----- Supplied data -----

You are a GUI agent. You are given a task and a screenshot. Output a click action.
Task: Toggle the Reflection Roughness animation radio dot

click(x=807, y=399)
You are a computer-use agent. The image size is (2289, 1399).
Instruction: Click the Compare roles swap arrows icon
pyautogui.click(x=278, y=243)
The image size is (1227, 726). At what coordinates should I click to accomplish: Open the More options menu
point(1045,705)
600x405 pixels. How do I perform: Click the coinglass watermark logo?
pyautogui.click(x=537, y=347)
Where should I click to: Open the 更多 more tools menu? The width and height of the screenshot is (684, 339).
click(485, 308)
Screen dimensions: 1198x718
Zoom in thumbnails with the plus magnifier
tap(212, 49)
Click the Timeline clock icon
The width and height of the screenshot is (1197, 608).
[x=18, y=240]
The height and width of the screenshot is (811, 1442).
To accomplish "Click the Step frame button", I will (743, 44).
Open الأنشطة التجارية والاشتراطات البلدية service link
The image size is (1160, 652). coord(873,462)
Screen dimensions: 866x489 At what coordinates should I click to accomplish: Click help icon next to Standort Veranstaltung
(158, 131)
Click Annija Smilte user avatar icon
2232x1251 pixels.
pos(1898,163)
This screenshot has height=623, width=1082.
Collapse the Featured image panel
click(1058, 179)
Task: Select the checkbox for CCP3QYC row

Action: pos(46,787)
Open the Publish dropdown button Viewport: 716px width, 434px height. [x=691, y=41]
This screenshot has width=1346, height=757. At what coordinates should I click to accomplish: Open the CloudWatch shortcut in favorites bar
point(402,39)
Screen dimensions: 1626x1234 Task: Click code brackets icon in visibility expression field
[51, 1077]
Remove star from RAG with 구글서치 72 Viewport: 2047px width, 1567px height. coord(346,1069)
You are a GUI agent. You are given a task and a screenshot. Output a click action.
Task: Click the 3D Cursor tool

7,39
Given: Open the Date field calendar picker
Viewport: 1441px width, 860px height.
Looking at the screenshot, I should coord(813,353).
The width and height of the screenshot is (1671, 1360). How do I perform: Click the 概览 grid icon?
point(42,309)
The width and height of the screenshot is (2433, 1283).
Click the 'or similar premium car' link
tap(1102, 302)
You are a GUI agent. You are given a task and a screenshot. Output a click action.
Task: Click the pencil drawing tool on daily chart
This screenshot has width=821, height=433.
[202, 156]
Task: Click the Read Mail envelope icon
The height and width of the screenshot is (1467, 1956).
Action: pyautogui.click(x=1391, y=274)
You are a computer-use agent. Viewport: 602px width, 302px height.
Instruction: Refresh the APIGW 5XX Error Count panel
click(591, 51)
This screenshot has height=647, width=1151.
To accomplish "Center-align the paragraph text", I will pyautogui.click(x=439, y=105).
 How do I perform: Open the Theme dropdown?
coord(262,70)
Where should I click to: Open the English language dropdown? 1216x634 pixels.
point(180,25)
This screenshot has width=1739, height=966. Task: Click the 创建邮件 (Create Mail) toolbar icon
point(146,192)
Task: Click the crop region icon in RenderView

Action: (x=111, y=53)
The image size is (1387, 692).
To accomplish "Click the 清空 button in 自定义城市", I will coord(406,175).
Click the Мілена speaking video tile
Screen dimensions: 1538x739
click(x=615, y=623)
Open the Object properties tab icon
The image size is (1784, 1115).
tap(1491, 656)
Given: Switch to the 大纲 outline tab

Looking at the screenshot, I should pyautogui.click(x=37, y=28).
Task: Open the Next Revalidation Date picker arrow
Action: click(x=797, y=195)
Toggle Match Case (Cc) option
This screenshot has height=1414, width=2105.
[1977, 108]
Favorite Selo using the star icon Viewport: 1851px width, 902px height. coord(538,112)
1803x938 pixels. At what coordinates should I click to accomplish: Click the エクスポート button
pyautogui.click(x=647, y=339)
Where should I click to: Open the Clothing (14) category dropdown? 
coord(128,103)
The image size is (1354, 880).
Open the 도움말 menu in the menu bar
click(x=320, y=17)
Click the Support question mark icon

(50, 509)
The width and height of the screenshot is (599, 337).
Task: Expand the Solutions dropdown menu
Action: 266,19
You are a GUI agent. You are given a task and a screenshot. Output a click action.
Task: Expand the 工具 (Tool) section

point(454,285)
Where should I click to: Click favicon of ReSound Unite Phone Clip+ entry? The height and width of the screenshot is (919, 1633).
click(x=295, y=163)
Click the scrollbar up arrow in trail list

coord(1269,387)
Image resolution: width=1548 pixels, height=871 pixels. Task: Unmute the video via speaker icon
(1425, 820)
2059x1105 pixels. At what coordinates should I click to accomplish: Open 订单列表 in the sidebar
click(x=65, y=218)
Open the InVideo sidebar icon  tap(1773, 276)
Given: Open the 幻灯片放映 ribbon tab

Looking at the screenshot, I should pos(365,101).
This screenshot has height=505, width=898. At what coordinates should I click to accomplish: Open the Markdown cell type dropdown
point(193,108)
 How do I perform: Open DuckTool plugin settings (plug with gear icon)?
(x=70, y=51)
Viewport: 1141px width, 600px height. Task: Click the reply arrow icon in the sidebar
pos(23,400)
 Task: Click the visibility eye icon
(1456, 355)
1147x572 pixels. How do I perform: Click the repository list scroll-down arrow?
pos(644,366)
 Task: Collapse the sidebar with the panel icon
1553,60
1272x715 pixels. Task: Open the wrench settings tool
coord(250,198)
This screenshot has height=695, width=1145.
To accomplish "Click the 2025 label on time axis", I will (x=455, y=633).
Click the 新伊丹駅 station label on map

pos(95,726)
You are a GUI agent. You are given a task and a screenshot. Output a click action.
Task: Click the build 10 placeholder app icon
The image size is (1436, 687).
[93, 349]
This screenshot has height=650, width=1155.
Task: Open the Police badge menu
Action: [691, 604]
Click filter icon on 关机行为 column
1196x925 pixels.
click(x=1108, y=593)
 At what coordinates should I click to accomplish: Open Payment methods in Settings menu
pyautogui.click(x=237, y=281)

-----

→ **Exercise objective**: Filter the entries down to the lines holding the string "computer". Copy each of those lines.

→ **Answer area**:
You are a computer-use agent. The image size is (2289, 1399).
You are a computer-use agent. Viewport: 602px width, 302px height.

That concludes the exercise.